You can use UI tests to verify the behavior of audio or video players in your app, but they may fail on a CI/CD environment. You can find the fix in this post.
Before going any further, let’s quickly get to the bottom of the issue. CI providers use virtual machines without sound because they are primarily used for running automated tests and building software projects, rather than for tasks that require audio output. When test runner opens the media player on your app, the app will do nothing. Interestingly enough, it won’t even crash -simply will remain silent on the player screen (pun intended).
One fix I found on the internet is attaching a null audio driver before running UI tests. Here’s how I do it in my CircleCI config:
run-ui-tests:
steps:
- run:
name: Attach null audio driver
command: |
git clone --depth 1 --branch v0.1.1 https://github.com/kyleneideck/BackgroundMusic.git
cd BackgroundMusic
sudo xcodebuild -project BGMApp/BGMAppTests/NullAudio/AudioDriverExamples.xcodeproj -target NullAudio DSTROOT="/" install
sudo launchctl kickstart -kp system/com.apple.audio.coreaudiod || sudo killall coreaudiod
cd .. && sudo rm -rf BackgroundMusic
What we are doing here is quite straightforward:
- We clone a repository named BackgroundMusic. We use a specific version as they seem to have removed the code we need in the following versions.
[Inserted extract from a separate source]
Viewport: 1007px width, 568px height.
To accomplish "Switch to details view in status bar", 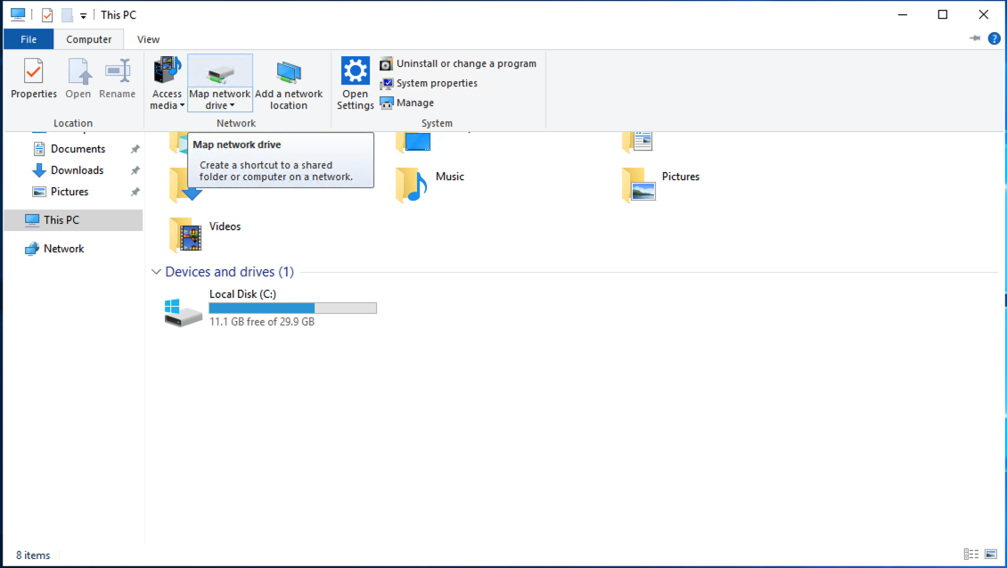I will click(971, 555).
- We build the NullAudio project and attach it to the system
- We delete the code that’s no longer needed.
With this fix, your UI tests should run as they do locally. One important thing to note here is that we are using an old version of the repository from 5 years ago and you might encounter warnings on your CI when building the audio driver project (might even crash on the future versions of MacOS). I’ll be sure to update here if I’ll have to come up with a fix for that.